== Materials provided ==

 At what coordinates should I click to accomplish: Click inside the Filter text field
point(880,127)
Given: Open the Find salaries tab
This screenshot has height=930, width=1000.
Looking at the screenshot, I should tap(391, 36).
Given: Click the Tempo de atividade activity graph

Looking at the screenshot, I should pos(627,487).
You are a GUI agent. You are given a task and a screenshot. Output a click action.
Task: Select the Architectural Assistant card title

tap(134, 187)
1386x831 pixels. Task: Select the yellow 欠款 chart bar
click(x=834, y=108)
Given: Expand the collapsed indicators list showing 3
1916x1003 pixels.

== Stated exercise ==
Format these lines as a JSON list of strings, one string per line, and leave out blank lines.

== Answer for the task ==
[
  " At what coordinates should I click to accomplish: Click inside the Filter text field",
  "point(880,127)",
  "Given: Open the Find salaries tab",
  "This screenshot has height=930, width=1000.",
  "Looking at the screenshot, I should tap(391, 36).",
  "Given: Click the Tempo de atividade activity graph",
  "Looking at the screenshot, I should pos(627,487).",
  "You are a GUI agent. You are given a task and a screenshot. Output a click action.",
  "Task: Select the Architectural Assistant card title",
  "tap(134, 187)",
  "1386x831 pixels. Task: Select the yellow 欠款 chart bar",
  "click(x=834, y=108)",
  "Given: Expand the collapsed indicators list showing 3",
  "1916x1003 pixels."
]